In September 2026, Harvey announced that it had raised $550 million at a valuation of $15.5 billion, in a round co-led by Diffusion Capital Partners and Lightspeed Venture Partners.

== Features ==
In May 2024, Harvey launched its products on Microsoft Azure and stated that it would offer a Harvey on Azure version of its product going forward. It was also reported that Harvey would begin offering general commercial access to some of its products, such as its case law models, as well as product bundles that included its AI assistant, specialised models, and its Vault feature for running prompts on large document collections.

== Applications ==
US law firm Paul Weiss began testing Harvey within the firm in January 2023, and became a client of the company later that year. Gina Lynch, the firm's chief knowledge and innovation officer, explained that the firm was not using hard metrics, such as time saved, to assess productivity gains because the time and effort needed to carefully review the output made efficiency gains difficult to measure.
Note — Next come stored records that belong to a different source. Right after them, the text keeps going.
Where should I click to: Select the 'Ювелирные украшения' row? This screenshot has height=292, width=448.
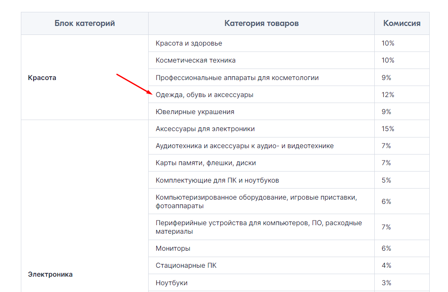pos(289,112)
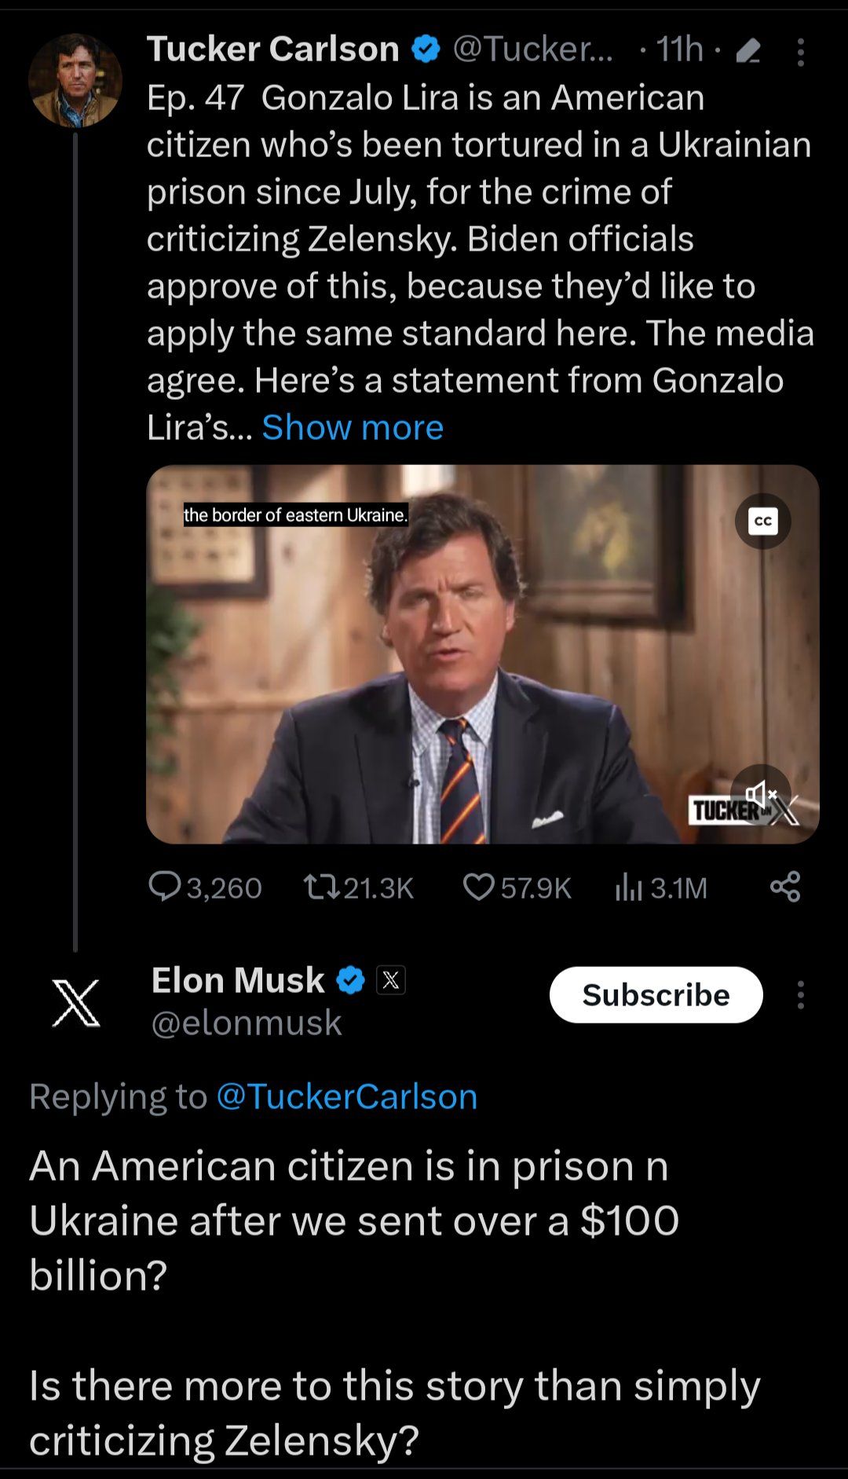This screenshot has width=848, height=1479.
Task: Share the tweet via share icon
Action: 785,886
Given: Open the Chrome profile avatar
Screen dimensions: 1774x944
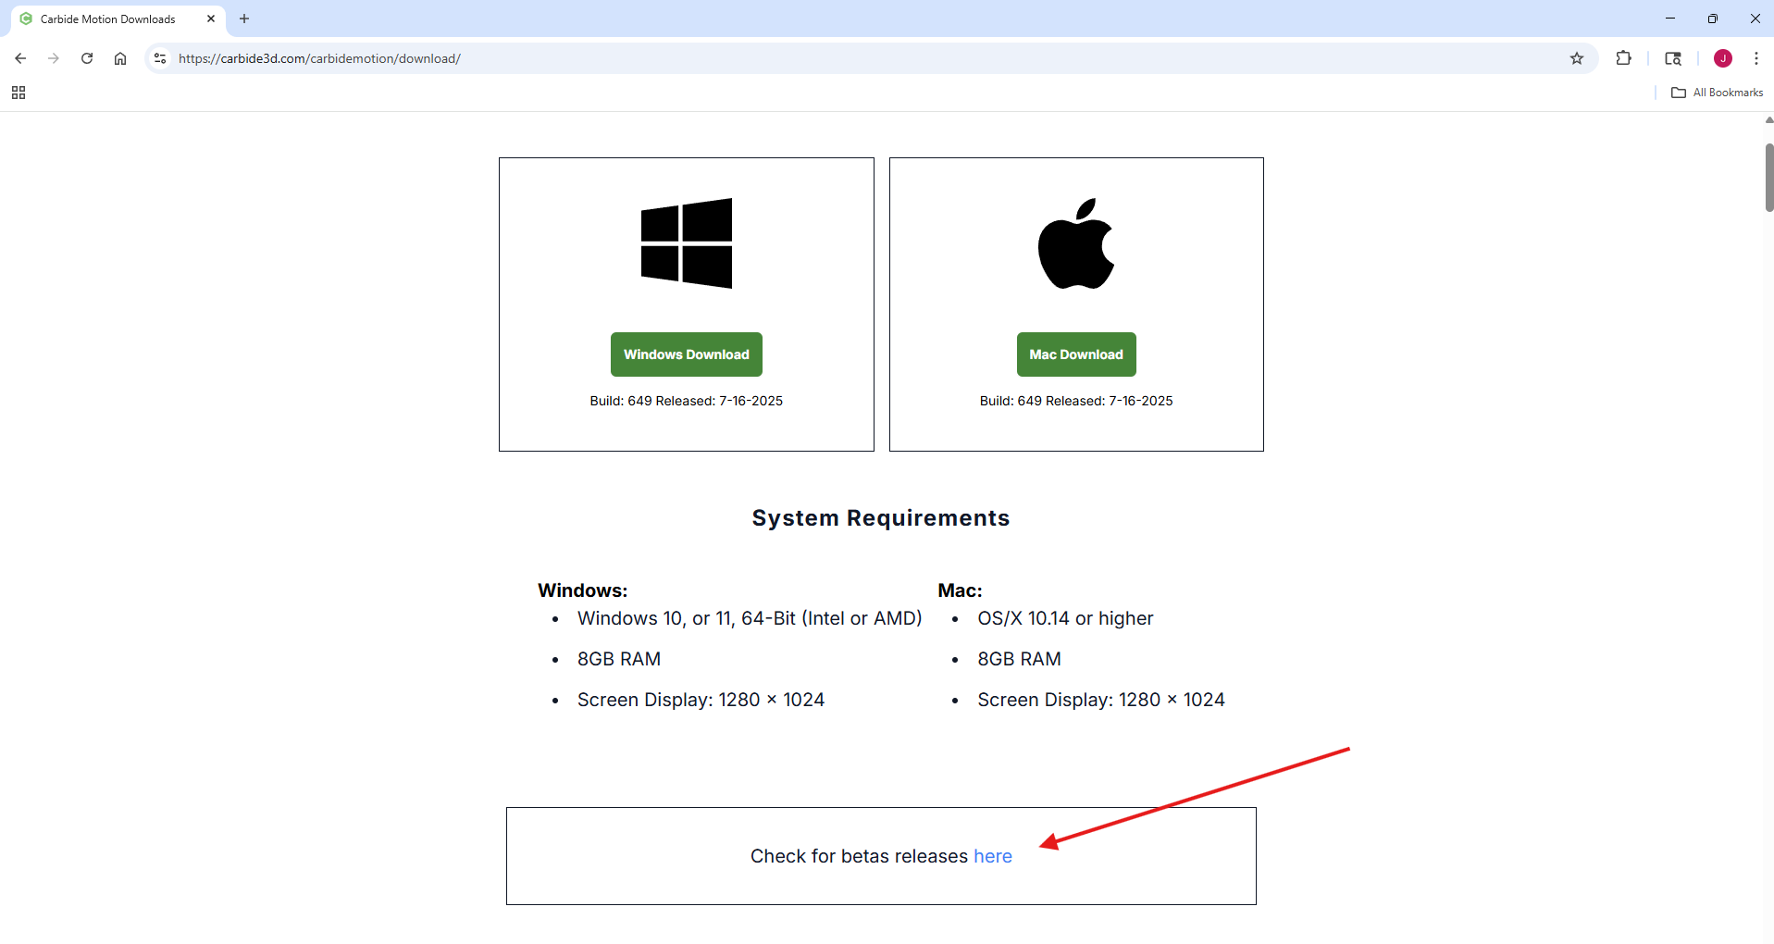Looking at the screenshot, I should point(1722,58).
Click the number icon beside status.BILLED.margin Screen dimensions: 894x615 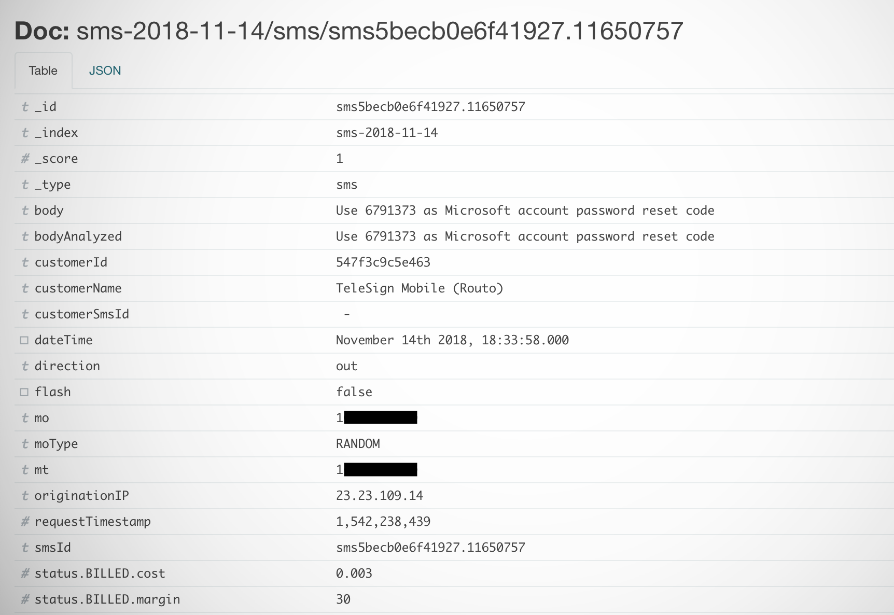click(25, 599)
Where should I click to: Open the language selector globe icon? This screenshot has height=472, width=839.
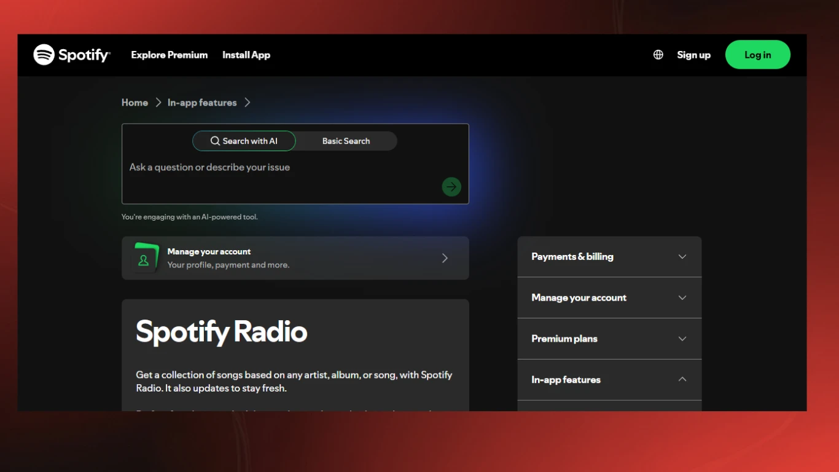point(658,55)
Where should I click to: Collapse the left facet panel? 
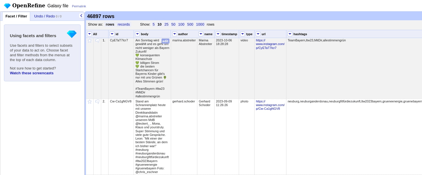coord(81,15)
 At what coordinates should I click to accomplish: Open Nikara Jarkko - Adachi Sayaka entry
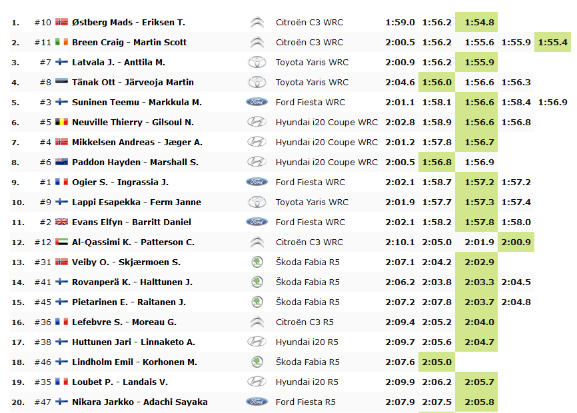139,402
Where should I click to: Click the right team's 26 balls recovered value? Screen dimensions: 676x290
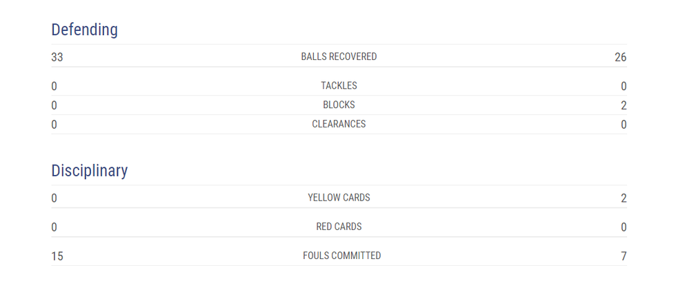coord(620,57)
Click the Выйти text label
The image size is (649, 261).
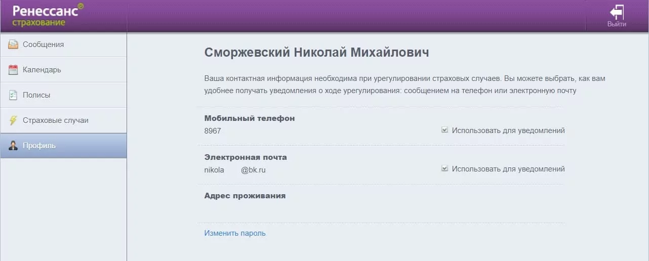(617, 24)
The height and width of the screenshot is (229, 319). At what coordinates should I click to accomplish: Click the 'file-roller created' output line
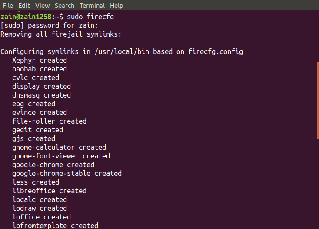[49, 121]
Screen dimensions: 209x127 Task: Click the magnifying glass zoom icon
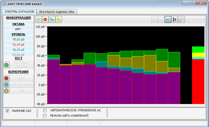click(x=181, y=19)
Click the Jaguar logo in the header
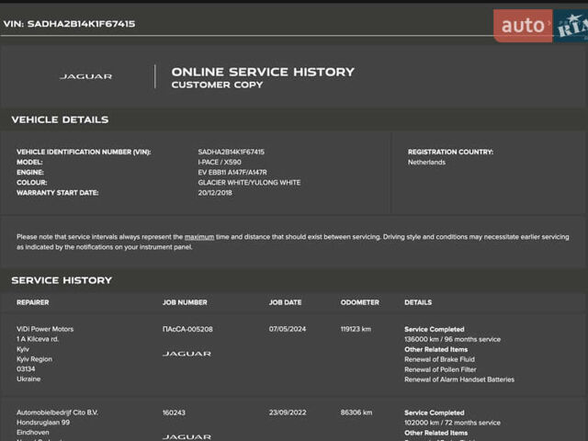Viewport: 588px width, 441px height. (x=85, y=76)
In February 2023, the UK law firm, Allen & Overy (now A&O Shearman), announced that it had been trialing Harvey since November 2022 within its Markets Innovation Group. This was reported to be the first known use of a generative AI product within the UK magic circle law firms.

According to Allen & Overy, during the trial, 3,500 lawyers had used Harvey for around 40,000 queries in the course of their day to day work. The firm's press release stated that "Whilst the output needs careful review by an A&O lawyer, Harvey can help generate insights, recommendations and predictions based on large volumes of data". David Wakeling, head of the Markets Innovation Group, also cautioned that "You must validate everything coming out of the system. You have to check everything".

The Irish law firm, A&L Goodbody, announced in February 2024 that it would be working with Harvey to enhance its services in relation to document analysis, due diligence, litigation, and regulatory compliance.

In June 2024, UK law firm Ashurst announced that it would partner with Harvey and roll out its services to its branches worldwide.

In September 2024, PwC announced that it would be adopting Harvey to empower its lawyers in Singapore. Singapore law firm WongPartnership also announced that month that it had become the first Southeast Asian law firm to test Harvey's generative AI solutions.